Your instructions
Pull out every line below holding the word "Engravers".

Items listed in a dataset:
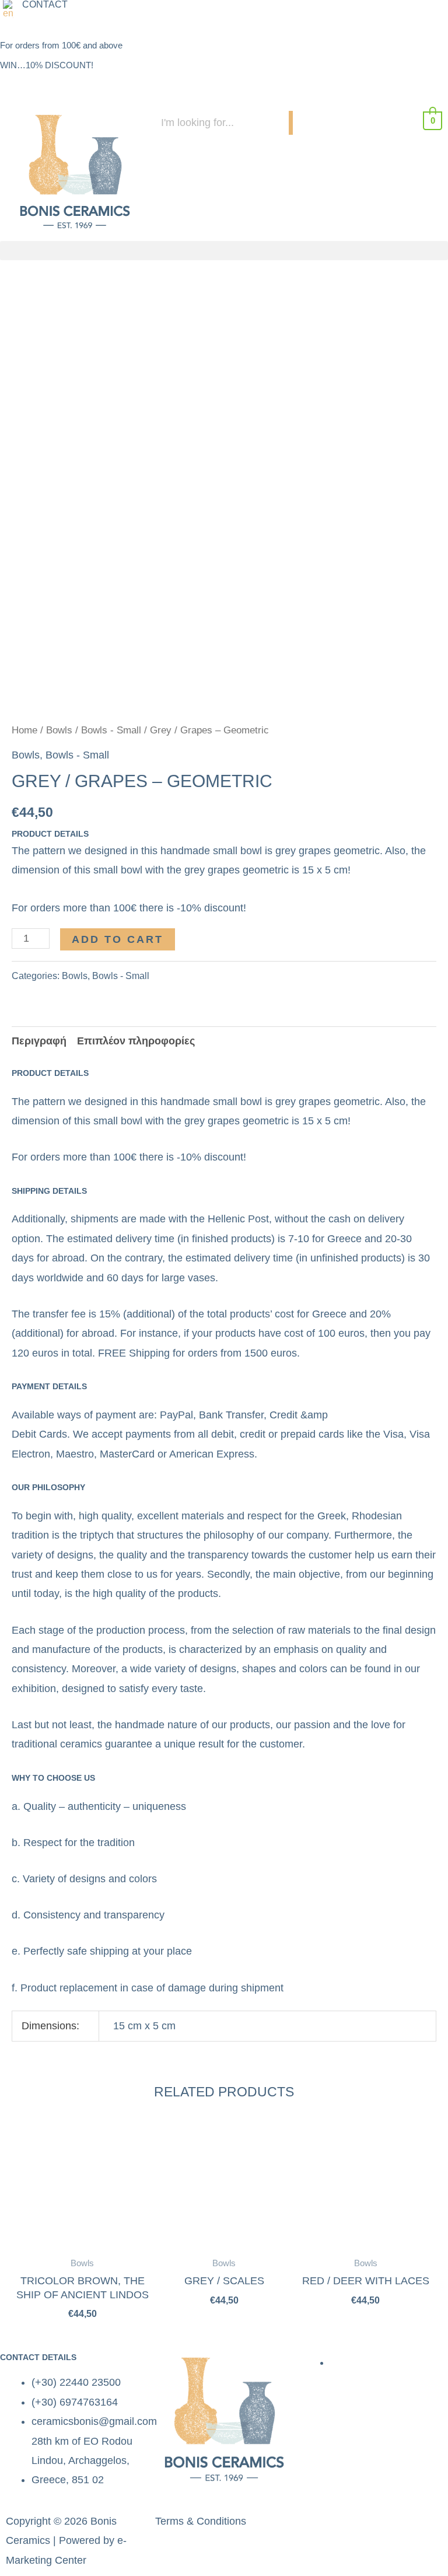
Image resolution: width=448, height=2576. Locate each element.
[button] (11, 9)
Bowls (59, 730)
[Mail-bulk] (377, 14)
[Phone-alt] (345, 14)
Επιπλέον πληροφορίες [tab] (136, 1041)
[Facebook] (313, 14)
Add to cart (117, 939)
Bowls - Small (111, 730)
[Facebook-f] (319, 2526)
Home (24, 730)
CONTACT (45, 4)
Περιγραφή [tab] (39, 1041)
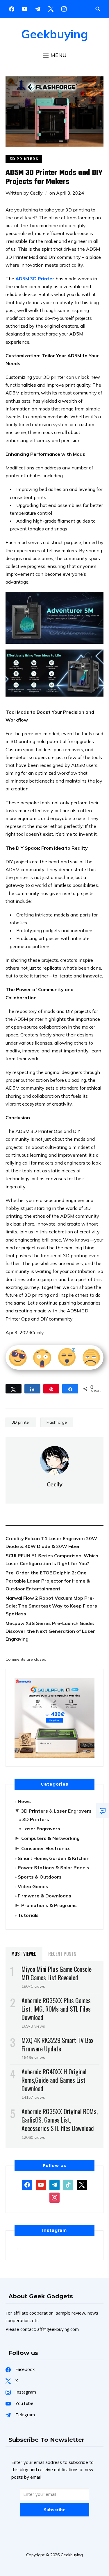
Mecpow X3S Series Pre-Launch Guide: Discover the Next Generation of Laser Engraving (50, 1631)
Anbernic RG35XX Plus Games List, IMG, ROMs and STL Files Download (56, 2009)
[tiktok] (68, 2184)
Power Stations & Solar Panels (53, 1867)
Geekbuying (54, 34)
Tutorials (28, 1915)
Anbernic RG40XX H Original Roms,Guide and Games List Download (54, 2080)
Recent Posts (62, 1953)
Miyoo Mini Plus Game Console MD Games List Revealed (57, 1973)
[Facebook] (12, 8)
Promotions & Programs (49, 1905)
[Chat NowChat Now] (102, 1810)
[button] (55, 55)
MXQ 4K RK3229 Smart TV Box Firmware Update (58, 2044)
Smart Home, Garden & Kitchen (54, 1858)
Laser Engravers (41, 1828)
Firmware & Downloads (44, 1896)
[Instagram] (38, 8)
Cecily (36, 193)
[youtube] (25, 8)
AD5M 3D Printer (34, 278)
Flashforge (57, 1422)
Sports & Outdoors (40, 1877)
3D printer (21, 1422)
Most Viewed (24, 1953)
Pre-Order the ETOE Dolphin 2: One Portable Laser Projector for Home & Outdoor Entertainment (48, 1580)
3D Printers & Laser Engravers (56, 1811)
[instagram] (64, 8)
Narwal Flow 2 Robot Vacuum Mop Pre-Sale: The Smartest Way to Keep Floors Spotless (51, 1606)
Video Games (33, 1886)
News (24, 1801)
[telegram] (54, 2184)
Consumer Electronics (46, 1848)
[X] (51, 8)
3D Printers (24, 159)
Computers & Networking (50, 1838)
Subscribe (54, 2509)
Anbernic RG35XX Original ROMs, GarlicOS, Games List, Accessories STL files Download (60, 2120)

Output for this task
Laser Engravers (41, 1828)
3D Printers & Laser Engravers (56, 1811)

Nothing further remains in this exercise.